Seminar - Brett H. Meyer

Wednesday, May 13, 2015 3:00 pm - 4:00 pm EDT (GMT -04:00)

Speaker

Professor Brett H. Meyer, McGill University, Canada

Topic

Managing Multicore Power Integrity and Voltage Noise via Walking Pads C4 Placement

Abstract

While CMOS technology scaling has resulted in exponentially greater transistor densities, threshold and supply voltages no longer decrease fast enough to prevent exponential growth in on-chip power and current density. As a result, delivering a stable voltage supply to switching transistors is increasingly challenging. Furthermore, competition for limited chip interface resources (i.e., C4 pads) between power supply and I/O, and the loss of such resources to electro-migration, means that constructing a power delivery network (PDN) that satisfies noise margins without compromising performance is and will remain a critical problem for architects and circuit designers alike. Simple guard-banding will no longer suffice, as the consequent performance penalty will grow with technology scaling.
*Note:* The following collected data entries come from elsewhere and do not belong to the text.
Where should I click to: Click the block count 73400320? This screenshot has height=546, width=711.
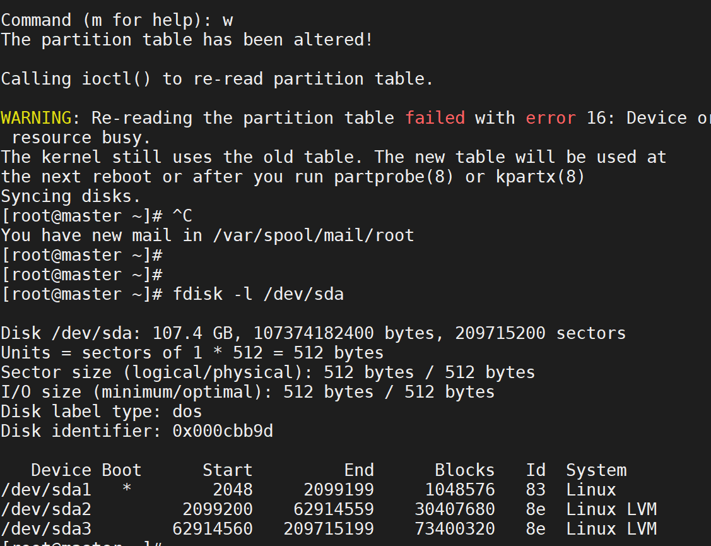[455, 529]
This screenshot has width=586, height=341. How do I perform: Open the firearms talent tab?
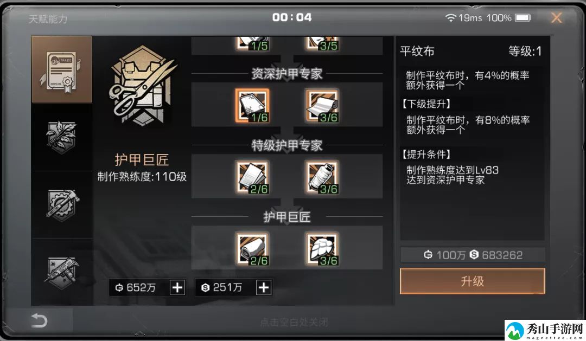(x=62, y=273)
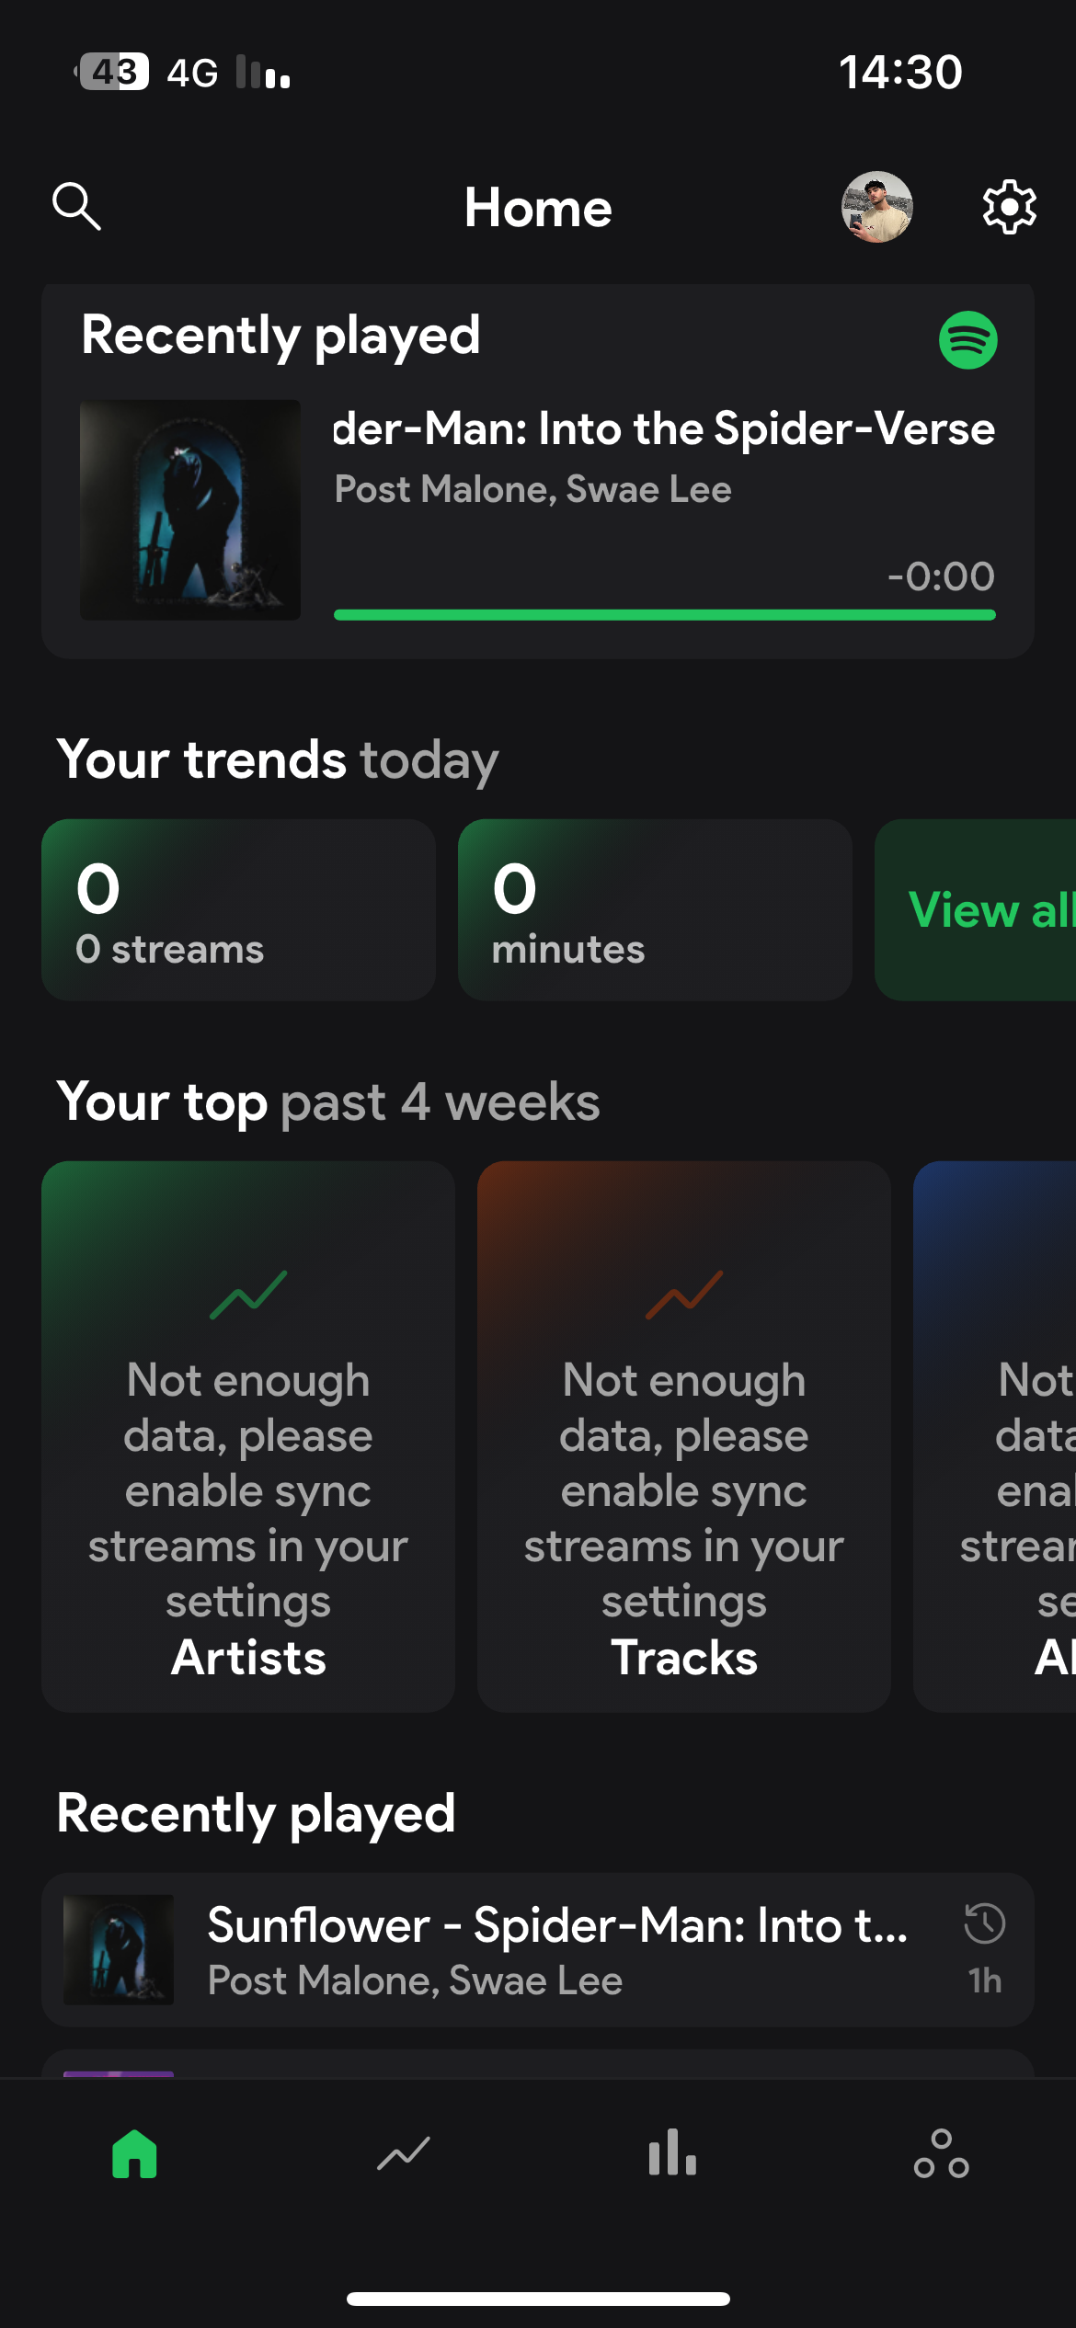This screenshot has height=2328, width=1076.
Task: Open the profile avatar picture
Action: [876, 207]

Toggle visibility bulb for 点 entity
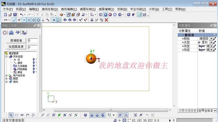pos(34,59)
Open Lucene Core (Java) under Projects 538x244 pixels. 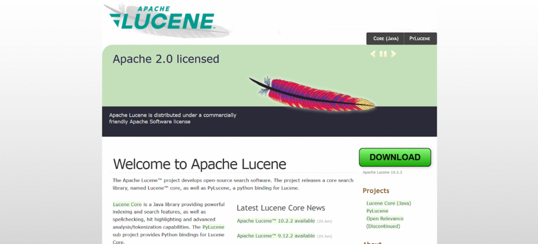click(388, 203)
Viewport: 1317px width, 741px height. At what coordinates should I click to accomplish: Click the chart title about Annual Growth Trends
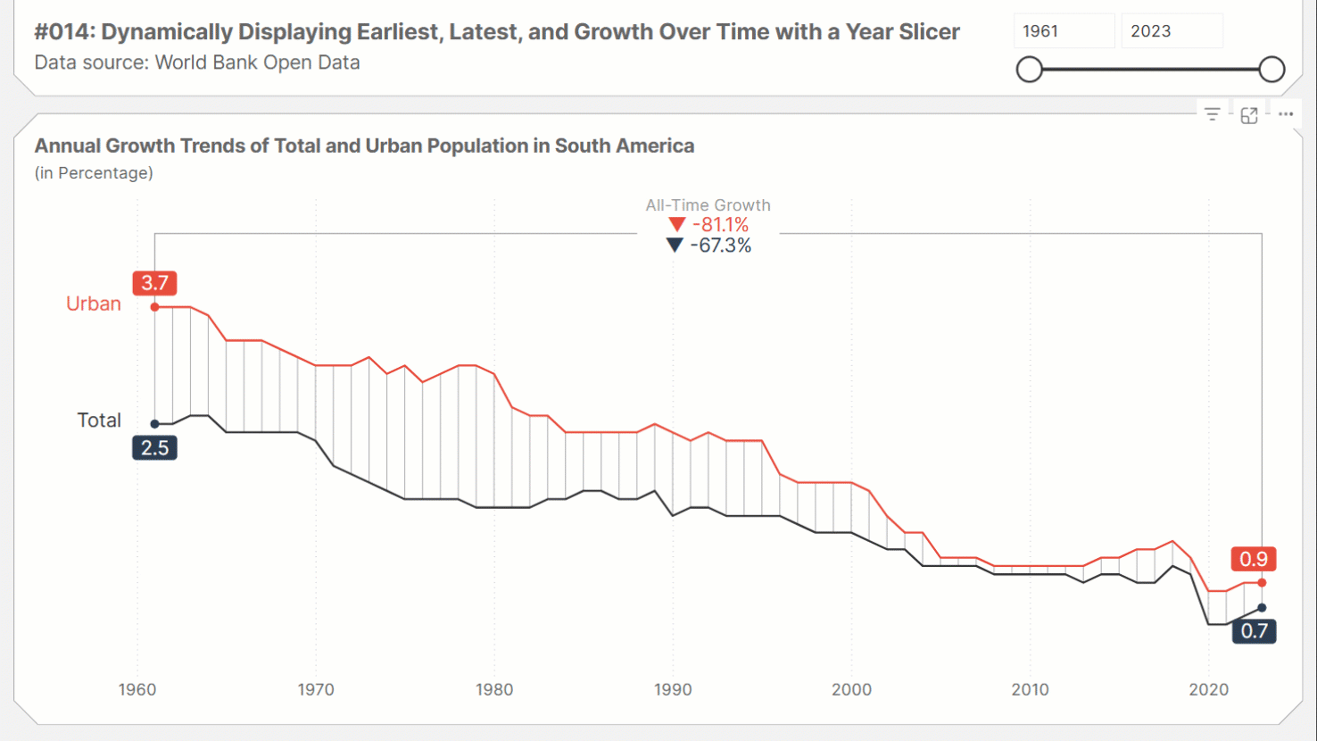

To assist designers with mitigating power supply noise, we propose a novel C4 pad placement optimization framework for 2D power delivery grids: Walking Pads (WP).  WP is built on top of the VoltSpot power-delivery network (PDN) modeling framework, consisting of multi-core architectural performance, power, and physical design tools for performing detailed PDN analysis.  In this context, WP optimizes pad locations by moving pads according to the “virtual forces” exerted on them by other pads and current sources in the system.  We have studied WP algorithms in the context of both steady-state IR drop and transient dI/dt voltage noise, and observe that WP implementations (a) outperform existing techniques by two orders of magnitude, (b) enable the rapid exploration of the design space (in the case of steady-state IR drop), and (c) represent the only approach to pad placement for transient dI/dt voltage noise minimization.

Speaker's biography

Brett H. Meyer is a Chwang-Seto Faculty Scholar and assistant professor in the Department of ECE at McGill University. He received his MS and PhD in Electrical and Computer Engineering from Carnegie Mellon University in 2005 and 2009, respectively. He received his BS in Electrical Engineering, Computer Science and Math from the University of Wisconsin-Madison in 2003. After receiving his PhD, Meyer worked as a post-doctoral research associate in the Computer Science Department at the University of Virginia. He has been on the faculty at McGill since 2011. Meyer’s research interests are focused on the design and architecture of resilient multiprocessor computer systems.  Meyer’s research has been recognized with Best Paper in Session awards at SRC TECHCON (2007 and 2013), and a nomination for Best Paper at ASPDAC 2014 and GLSVLSI 2015.